═════ Crônica

Saturday, January 05, 2013

A novata da 4ª D



Você era a menina mais desejada da 4ª D. Não que fosse a mais bonita da sala, mas ser nova no colégio despertava um maior querer entre nós. Todos os meninos queriam ser seu par na quadrilha. Todas as meninas queriam passar o recreio com você. Estávamos na puberdade e o início da adolescência é a fase que nos encontramos nas piores condições físicas. As partes do nosso rosto estão desproporcionais e nosso peso nunca é o ideal. Somos magros ou gordos demais. As meninas não possuíam ainda a vaidade feminina e os meninos tinham aquele inicial bigode ralo. E se nas minhas fotos dessa época, éramos todos feios, na minha memória você estava sempre bonita chegando no seu primeiro dia de aula com sua merendeira quadriculada de preto e branco.

No início do ano passava todo o recreio com o magrelo alto da sala. Você tirava da lancheira uma garrafa de suco vermelho religiosamente todos os dias fazendo criar em mim uma nova obsessão. "Amanhã quero um suco vermelho, mãe". Minha mãe não compreendia meu gosto repentino por sucos rubro, mas talvez se entendesse mais de amor, saberia que não era uma questão de gosto e sim de coração. Fomos alternando meus lanches com acerola, goiaba e morango, algum dia poderia me pedir um gole e eu não queria errar seu sabor favorito quando isso acontecesse. Mas nunca me pediu. Enquanto isso compartilhava em dois copos iguais seu indecifrável suco de melancia. Uma pra você e um para ele, mas nunca para mim.

Nos trabalhos de sala sentava com a menina negra que falava alto ou com o gordinho que sentava atrás de mim. Ele tinha uma caixa de lápis de 36 cores e eu na minha infinita ignorância nunca imaginei que existiriam mais de sete, até que ele retirou da mochila aqueles azuis de diferentes tonalidades e alguns verdes que eu não conseguia diferenciar. Aproveitei o meu aniversário e pedi um mega-hipe-super estojo de desenhar que passava nos comercias do intervalo da novela. Imenso. Com tintas que nunca seriam usadas, giz de cera que se quebrariam antes de serem gastos, cores que eu não sabia o nome, lápis de vários tamanhos e várias texturas. Meu pai achava bonito o filho querendo ser desenhista, mas ele entenderia minhas aflições se comprasse com mais freqüência presentes para agradar mamãe.

══════════

Objetivo 1
Indique se cada afirmação concorda com a crônica, respondendo sim ou não e citando as palavras exatas do texto que decidem: (a) A novata era a menina mais bonita da sala. (b) O gordinho tinha uma caixa de lápis de 36 cores. (c) A novata chegou a pedir um gole de suco a quem narra.
Objetivo 2
Dê sequência à crônica sobre a novata da 4ª D, começando logo depois da última frase do texto.

═════ Material extraído

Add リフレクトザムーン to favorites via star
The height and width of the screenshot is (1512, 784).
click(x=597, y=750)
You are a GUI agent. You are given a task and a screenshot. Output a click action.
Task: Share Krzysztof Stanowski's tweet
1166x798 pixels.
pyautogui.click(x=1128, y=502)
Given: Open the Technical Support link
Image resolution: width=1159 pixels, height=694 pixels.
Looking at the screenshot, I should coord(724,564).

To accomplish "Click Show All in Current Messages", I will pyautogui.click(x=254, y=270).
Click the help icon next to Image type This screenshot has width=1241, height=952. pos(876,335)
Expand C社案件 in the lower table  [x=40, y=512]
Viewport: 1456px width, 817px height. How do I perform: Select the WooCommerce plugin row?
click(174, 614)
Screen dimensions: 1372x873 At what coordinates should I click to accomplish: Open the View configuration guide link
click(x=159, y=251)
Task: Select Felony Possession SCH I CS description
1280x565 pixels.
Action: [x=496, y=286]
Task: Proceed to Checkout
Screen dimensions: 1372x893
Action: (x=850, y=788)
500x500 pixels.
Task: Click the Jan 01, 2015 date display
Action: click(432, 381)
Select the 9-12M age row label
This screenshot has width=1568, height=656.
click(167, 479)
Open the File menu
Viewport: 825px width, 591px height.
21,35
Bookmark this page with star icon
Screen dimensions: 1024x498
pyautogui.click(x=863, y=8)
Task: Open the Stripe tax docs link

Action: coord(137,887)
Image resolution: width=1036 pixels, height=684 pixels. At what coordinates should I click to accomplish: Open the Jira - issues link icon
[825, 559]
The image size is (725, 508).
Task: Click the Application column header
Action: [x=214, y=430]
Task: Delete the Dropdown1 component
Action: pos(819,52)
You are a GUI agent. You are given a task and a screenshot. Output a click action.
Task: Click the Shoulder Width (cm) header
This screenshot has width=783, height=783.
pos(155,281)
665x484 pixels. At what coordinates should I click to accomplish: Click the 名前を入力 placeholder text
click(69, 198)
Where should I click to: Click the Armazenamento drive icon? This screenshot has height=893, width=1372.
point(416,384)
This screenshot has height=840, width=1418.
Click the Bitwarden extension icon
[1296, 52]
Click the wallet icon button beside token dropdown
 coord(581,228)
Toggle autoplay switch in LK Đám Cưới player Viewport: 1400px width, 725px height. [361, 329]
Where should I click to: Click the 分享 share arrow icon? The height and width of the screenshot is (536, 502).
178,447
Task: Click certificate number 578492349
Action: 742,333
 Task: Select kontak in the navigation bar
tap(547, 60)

══════════

Resposta correta 1
(a) Não: "Não que fosse a mais bonita da sala".
(b) Sim: "Ele tinha uma caixa de lápis de 36 cores".
(c) Não: "Mas nunca me pediu."

Resposta correta 2
No meio do ano seu par de quadrilha foi o menino com apelido de desenho animado. Eu passei uma semana inteira melhorando e ensaiando meus passos na tentativa frustrada de conseguir algumas posições na fila dos casais. Mas a Dona Mirtes, já estava convencida que vocês seriam os noivos perfeitos. E na verdade foram. Minha mãe comprou uma blusa xadrez vermelha e branca e ficou brincando para eu tomar cuidado e não deitar no chão se não uma família inteira poderia fazer piquenique em mim. A moça que trabalhava lá em casa desenhou a barba e a cada traço riscado no meu rosto juvenil ela dizia como os homens ficavam melhores assim. Eu parti para nossa festa junina acreditando que era isso que faltava para você olhar para mim. 

Teve uma hora na troca dos pares que nossos braços quase se cruzaram, mas gritaram algo e todos tiveram que retornar. Maldita dança. Perdi o concurso de rei e rainha da pipoca por miseráveis dois votos. Cada voto custava 10 centavos, e foi a primeira coisa que tentei vender na vida. Vendi para as amigas da minha mãe do terço, para o grupo de caminhada da terceira idade da minha avó, para todos do turno vespertino, para os meninos da faculdade que pegavam carona com meu irmão mais velho e até eu comprei 10 por dia com meu dinheiro do lanche. Eu só soube o valor de 20 centavos quando eles me distanciaram de você. Os ganhadores desfilariam com os noivos e eu quis tanto ser seu rei. Seu rei naquela noite era o menino loiro de olhos azuis que não batalhou nada para estar ali. Vendeu todos os bilhetes para um só comprador. Fui embora com a barba borrada, sem título, sem você.

Em outubro, no nosso último dia das crianças - digo último porque a partir da quinta série a única participação dos alunos nessa festa era espiando pela janela do galpão - você convidou dois meninos de outra sala pra jogar o seu "detetive" com você. Eu era ótimo nesse jogo e queria te avisar que o assassino era o Celular Mostarda, mas eu não tinha coragem de falar com você e não sabia que Cel. significava coronel. Sai pra jogar meu “cara a cara” e deixei você lá. Rapidamente se enjoaria deles, como enjoou de todos os outros.

Já na véspera da formatura, precisávamos preparar a celebração. Nossa altura fez por mim o que nem sucos de melancias foram capazes de fazer. Dona Mirtes dessa vez me colocou do seu lado para entrar e por uma semana ensaiamos de mãos dadas e trocamos mais palavras do que um ano inteiro. Olhando de longe nem imaginávamos o que só comprovamos de perto: éramos tão parecidos. No dia da formatura nosso sorriso seria tão grandioso que familiares de outros formandos estarrecidos nos fotografariam sem entender como dois jovens poderiam sorrir tanto apenas por irem para a quinta série. Eu sorriria por você. Só isso. Eu tentava não me iludir, porque na próxima data festiva você já escolheria um novo par, porque um espirro nos separava das férias de dezembro, porque nós não sabíamos aonde você estaria.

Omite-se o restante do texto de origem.